The best thing we can do is make a postpartum plan for women and prepare them mentally ahead of time. Do not wait for the baby to be born, but start this conversation in early pregnancy so they have time to make the mental shift. They have time to plan for meals, childcare, postpartum doulas, housekeepers, visitors, and returning to work at the end of maternity leave. Releasing women from the mental load of schedules, jobs and finances, even for a few weeks will give her time to meet the needs of the new baby in the gentlest, most healing way possible.
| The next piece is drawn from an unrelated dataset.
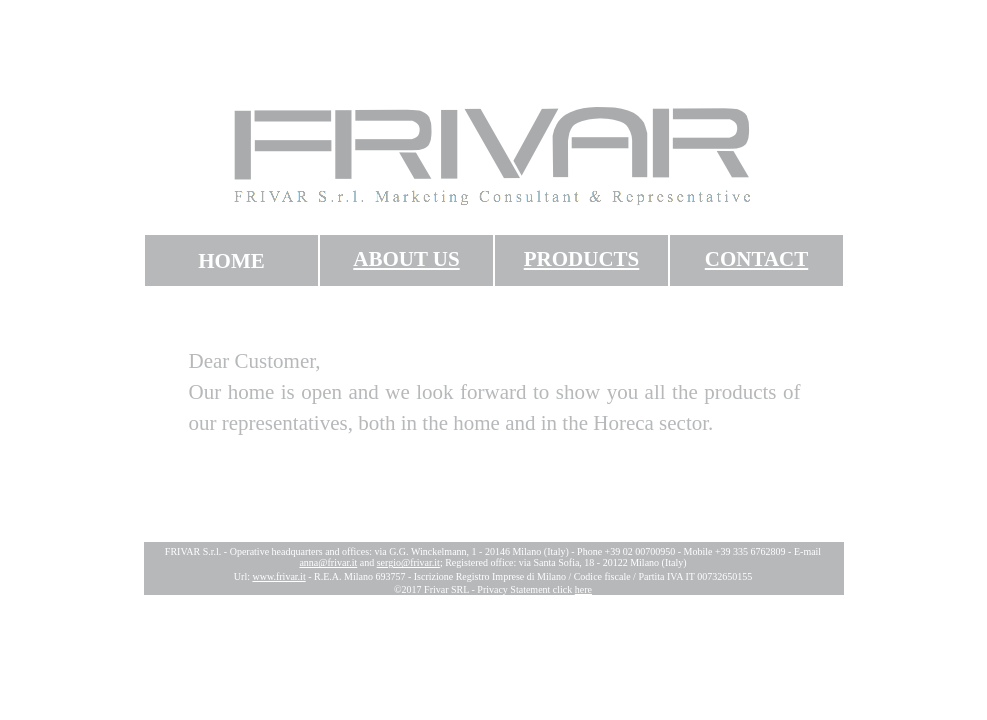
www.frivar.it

Remind them of how much they are actually doing while that baby’s brain is developing the neural pathways for love, safety, trust, attachment, bonding, and their digestive systems and immune systems are setting up for a lifetime of optimal function. All of this happens in the fourth trimester.
Let us as a society deeply care for postpartum mothers and value the work they are doing, for the health of the mother, the family, and the society.